Já foi o tempo em que produzir com eficiência era garantia de dinheiro no bolso do agricultor. Muito competentes dentro da porteira, os produtores apostaram nos avanços da tecnologia para buscar produtividades cada vez maiores. Tiveram sucesso, mas agora pagam um alto preço pela falta de visão estratégica do negócio rural.
Os tratoraços têm mostrado nada mais do que a eterna dependência do setor produtivo em relação aos recursos governamentais. Dados da Secretaria de Política Agrícola do Ministério da Agricultura, Pecuária e Abastecimento (Mapa) apontam que, só no primeiro semestre deste ano, foi gasto R$ 1 bilhão em apoio à comercialização de produtos agrícolas. Mais de 9 milhões de toneladas de grãos foram atendidas diretamente pelos programas de equalização.
O milho foi o produto que mais se beneficiou com as ações de apoio este ano. No total, já foram comercializadas 4,3 milhões de toneladas do grão, ou R$ 436,9 milhões. A soja também recebeu forte apoio neste primeiro semestre, com 3,1 milhões de toneladas comercializadas ou R$ 201 milhões em prêmios.
Em todo o ano passado foram pagos R$ 1,2 bilhão em prêmios e apoiadas 5,1 milhões de toneladas de grãos para garantir renda ao produtor. O aumento do apoio em 2006, tanto em valores quanto em volume, se deve a três fatores: a valorização do real, com reflexos nas cotações internas dos produtos exportáveis; as dificuldades de liquidez enfrentadas pelos produtores rurais e o aumento do custo do frete, resultado da elevação do preço do petróleo e deficiências de infra-estrutura das rodovias brasileiras.
Apesar de saber que só a produtividade não garante o sucesso com a atividade agrícola, os produtores continuam acompanhando as inovações da pesquisa.
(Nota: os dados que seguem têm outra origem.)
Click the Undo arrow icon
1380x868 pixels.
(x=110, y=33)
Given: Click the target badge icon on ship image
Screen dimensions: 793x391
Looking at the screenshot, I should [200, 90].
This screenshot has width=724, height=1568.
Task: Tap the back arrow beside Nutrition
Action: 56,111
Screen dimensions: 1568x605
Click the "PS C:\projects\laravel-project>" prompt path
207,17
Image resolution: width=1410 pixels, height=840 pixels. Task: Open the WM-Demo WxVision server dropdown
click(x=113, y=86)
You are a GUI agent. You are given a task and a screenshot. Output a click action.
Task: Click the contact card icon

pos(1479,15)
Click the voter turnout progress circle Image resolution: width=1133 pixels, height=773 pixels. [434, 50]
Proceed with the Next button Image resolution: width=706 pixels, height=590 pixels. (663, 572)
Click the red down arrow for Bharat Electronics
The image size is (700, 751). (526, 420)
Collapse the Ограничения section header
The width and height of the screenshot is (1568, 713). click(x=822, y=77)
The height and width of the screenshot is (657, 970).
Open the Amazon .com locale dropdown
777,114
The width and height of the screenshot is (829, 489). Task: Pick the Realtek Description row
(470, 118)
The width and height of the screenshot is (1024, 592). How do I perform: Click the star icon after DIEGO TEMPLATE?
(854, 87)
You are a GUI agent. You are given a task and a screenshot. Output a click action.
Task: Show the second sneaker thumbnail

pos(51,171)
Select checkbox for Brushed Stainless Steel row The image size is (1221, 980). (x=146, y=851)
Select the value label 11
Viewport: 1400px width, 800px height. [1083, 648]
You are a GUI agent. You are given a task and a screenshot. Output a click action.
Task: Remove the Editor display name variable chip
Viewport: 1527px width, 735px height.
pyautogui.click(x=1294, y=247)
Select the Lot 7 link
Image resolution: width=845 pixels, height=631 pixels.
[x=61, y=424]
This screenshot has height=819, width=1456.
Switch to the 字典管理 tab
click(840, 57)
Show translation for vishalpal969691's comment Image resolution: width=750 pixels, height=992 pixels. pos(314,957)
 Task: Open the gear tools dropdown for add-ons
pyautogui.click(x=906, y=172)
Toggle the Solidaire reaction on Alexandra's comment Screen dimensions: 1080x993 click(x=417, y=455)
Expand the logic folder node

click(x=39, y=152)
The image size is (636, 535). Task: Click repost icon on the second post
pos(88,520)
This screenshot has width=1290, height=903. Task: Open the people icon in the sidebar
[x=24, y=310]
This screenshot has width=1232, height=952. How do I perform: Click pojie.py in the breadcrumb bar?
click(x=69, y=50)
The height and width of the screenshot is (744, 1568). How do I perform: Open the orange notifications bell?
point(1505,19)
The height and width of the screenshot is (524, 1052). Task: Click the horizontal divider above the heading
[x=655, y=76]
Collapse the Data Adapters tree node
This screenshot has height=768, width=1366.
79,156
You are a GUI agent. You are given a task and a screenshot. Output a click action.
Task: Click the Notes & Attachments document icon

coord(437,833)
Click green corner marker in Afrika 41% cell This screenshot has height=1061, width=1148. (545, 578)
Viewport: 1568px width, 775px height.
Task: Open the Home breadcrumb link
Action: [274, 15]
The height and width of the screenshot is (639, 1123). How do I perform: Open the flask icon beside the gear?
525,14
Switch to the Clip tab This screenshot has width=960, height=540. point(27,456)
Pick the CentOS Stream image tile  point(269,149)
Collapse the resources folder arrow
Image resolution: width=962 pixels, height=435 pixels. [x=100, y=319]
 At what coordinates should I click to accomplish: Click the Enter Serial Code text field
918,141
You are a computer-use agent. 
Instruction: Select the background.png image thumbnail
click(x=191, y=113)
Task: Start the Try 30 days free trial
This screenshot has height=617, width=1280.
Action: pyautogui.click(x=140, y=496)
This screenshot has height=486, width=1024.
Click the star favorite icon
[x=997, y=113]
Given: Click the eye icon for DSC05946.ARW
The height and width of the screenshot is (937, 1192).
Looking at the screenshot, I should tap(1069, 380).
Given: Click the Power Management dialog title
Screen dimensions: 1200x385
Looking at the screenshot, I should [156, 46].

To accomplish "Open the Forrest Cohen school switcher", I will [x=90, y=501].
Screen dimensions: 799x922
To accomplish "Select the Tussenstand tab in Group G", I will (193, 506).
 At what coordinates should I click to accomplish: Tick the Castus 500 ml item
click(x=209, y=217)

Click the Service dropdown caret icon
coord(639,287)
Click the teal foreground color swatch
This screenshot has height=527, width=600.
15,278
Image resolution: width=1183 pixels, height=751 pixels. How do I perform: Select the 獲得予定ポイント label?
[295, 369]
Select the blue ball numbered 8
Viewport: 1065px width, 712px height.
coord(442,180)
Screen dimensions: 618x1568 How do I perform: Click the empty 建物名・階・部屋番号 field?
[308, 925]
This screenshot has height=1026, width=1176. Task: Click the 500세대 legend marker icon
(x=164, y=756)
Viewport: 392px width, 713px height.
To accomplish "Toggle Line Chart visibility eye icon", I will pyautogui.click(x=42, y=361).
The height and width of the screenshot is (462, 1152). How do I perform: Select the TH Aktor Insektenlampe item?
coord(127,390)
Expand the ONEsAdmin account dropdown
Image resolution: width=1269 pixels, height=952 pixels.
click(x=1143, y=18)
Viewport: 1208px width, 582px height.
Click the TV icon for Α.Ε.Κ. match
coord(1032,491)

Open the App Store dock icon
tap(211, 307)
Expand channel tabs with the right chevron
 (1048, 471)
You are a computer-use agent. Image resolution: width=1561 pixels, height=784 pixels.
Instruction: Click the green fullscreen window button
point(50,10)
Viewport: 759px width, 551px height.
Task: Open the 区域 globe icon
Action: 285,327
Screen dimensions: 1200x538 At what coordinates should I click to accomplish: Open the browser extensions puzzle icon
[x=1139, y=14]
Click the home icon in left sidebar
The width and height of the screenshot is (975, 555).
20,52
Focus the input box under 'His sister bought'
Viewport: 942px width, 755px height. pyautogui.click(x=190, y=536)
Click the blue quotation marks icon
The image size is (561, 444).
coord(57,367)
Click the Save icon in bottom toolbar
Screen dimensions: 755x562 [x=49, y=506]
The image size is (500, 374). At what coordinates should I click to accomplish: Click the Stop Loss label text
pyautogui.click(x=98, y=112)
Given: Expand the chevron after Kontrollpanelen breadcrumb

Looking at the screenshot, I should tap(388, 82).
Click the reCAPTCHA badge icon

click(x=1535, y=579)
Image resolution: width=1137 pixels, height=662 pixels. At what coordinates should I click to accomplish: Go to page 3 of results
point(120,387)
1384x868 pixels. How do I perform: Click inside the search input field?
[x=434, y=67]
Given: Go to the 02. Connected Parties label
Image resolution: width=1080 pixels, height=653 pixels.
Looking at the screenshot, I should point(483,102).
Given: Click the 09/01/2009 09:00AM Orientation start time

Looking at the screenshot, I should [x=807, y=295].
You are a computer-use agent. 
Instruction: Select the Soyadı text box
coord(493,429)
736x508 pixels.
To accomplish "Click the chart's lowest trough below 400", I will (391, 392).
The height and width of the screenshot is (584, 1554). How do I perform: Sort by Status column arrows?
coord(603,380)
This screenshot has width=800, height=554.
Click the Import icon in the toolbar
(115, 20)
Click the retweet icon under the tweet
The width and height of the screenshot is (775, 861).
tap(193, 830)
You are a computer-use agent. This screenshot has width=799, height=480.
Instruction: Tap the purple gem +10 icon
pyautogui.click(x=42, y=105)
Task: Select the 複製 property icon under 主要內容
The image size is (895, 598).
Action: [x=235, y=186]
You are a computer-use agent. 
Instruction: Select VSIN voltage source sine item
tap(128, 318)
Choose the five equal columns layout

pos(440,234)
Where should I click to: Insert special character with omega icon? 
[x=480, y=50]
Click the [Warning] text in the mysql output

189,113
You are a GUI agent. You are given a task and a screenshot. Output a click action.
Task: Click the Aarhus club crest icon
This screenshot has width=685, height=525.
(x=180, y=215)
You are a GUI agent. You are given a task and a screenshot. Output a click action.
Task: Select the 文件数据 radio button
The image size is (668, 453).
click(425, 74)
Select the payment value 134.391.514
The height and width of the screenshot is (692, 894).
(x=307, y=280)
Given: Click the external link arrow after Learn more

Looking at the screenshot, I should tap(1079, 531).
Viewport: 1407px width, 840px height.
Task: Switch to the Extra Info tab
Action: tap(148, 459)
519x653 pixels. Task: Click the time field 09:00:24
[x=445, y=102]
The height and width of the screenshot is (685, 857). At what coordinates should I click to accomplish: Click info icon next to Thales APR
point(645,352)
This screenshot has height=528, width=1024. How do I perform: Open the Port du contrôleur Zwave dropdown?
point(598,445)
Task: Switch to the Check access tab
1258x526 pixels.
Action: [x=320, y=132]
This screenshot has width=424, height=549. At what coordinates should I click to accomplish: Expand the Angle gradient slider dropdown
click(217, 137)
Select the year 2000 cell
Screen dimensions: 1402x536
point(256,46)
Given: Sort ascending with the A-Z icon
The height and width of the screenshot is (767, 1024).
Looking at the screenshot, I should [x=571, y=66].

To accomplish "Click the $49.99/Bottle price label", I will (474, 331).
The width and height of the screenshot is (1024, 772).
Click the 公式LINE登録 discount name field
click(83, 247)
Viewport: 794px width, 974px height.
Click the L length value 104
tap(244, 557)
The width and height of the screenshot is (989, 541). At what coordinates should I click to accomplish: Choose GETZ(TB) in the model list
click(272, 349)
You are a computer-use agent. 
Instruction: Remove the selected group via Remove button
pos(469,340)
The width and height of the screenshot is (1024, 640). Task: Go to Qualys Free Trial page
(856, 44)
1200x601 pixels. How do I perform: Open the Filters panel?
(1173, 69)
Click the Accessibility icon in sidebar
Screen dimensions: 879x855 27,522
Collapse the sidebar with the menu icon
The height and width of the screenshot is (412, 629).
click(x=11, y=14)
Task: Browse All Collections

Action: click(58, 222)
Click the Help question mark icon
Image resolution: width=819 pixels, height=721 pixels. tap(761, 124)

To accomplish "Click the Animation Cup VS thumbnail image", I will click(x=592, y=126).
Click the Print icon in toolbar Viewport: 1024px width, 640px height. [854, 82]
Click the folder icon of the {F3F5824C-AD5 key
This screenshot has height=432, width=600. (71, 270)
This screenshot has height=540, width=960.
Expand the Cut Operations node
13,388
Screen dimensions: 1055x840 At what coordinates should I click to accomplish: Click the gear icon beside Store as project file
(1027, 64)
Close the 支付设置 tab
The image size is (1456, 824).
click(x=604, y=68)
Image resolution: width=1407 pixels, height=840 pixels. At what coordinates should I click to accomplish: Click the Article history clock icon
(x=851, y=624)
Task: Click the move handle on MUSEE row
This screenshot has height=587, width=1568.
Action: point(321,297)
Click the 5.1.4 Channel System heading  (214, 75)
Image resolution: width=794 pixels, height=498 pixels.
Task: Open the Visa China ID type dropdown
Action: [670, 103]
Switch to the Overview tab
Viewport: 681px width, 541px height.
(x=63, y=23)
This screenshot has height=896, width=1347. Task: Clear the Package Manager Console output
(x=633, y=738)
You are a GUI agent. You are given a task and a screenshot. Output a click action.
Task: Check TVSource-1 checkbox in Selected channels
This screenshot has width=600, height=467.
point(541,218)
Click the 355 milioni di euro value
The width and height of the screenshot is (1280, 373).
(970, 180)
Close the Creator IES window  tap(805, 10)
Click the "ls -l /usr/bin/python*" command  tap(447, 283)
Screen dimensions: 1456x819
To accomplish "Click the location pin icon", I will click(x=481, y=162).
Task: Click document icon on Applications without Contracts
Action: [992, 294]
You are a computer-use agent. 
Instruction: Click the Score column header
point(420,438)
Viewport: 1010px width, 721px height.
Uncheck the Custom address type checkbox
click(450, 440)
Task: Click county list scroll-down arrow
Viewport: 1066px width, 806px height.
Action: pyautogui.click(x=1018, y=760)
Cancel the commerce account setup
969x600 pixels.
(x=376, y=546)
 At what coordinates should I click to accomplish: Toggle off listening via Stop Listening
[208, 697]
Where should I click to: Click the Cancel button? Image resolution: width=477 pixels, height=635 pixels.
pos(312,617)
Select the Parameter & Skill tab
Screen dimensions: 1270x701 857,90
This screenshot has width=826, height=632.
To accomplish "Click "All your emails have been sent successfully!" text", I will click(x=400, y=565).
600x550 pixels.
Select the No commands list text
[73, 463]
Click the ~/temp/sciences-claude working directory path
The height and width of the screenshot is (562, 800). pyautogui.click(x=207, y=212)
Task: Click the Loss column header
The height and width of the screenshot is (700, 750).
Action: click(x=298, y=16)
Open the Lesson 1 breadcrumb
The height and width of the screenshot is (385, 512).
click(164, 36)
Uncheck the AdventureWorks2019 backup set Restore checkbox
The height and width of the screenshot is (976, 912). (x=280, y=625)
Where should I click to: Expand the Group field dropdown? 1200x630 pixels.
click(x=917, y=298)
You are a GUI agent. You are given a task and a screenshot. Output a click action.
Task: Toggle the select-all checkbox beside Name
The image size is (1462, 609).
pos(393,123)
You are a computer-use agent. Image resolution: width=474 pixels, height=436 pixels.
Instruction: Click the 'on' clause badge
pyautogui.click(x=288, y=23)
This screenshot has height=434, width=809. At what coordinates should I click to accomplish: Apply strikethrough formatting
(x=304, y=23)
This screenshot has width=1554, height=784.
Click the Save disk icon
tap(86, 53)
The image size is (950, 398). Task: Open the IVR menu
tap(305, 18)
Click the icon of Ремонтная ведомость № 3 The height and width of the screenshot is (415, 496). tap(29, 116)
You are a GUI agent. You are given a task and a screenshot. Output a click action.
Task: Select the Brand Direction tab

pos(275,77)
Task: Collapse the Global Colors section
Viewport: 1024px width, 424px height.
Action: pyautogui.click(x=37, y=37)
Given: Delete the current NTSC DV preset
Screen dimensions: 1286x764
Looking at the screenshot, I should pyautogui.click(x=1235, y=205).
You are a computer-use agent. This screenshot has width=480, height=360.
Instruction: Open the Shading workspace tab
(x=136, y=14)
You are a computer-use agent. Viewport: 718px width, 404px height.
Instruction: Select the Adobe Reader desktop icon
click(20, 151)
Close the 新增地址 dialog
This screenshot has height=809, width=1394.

A família do agricultor Gilberto Carlos Peruzi, de Cambé, é exemplo disso. Ele cultiva 720 alqueires de grãos em conjunto com o pai, irmãos, tios e primos e dribla a crise investindo em tecnologia. ''Tentamos fazer o que tem que ser feito: manter os investimentos na lavoura para garantir a produtividade'', afirma.
Mesmo com dívidas a quitar e poucos recursos para destinar à safra, Peruzi diz que não vai correr atrás de sementes mais baratas e irá caprichar na adubação. Apostando no uso da mão-de-obra familiar para reduzir custos, o produtor ainda não precisou se desfazer de áreas de cultivos ou maquinários, nem pensa em abandonar a atividade em decorrência da crise.
Outra solução encontrada para garantir altas produtividades foi contratar uma assistência técnica particular para auxiliar no gerenciamento da propriedade, desde o plantio até a colheita. Com o auxílio do consultor ele também espera obter melhores preços na comercialização da safra. ''Hoje ganhamos na quantidade produzida'', diz.
Nas últimas safras, Peruzi tem vendido o que colhe para pagar as dívidas e guardado o restante para reinvestir na propriedade. Graças à produção tecnificada ele produz em média 132 sacas de soja/alqueire, 370 sacas de milho/alqueire e 122 sacas de trigo/alqueire tem obtido lucro. ''Não é a primeira crise que enfrentamos, só está demorando mais para passar'', lamenta.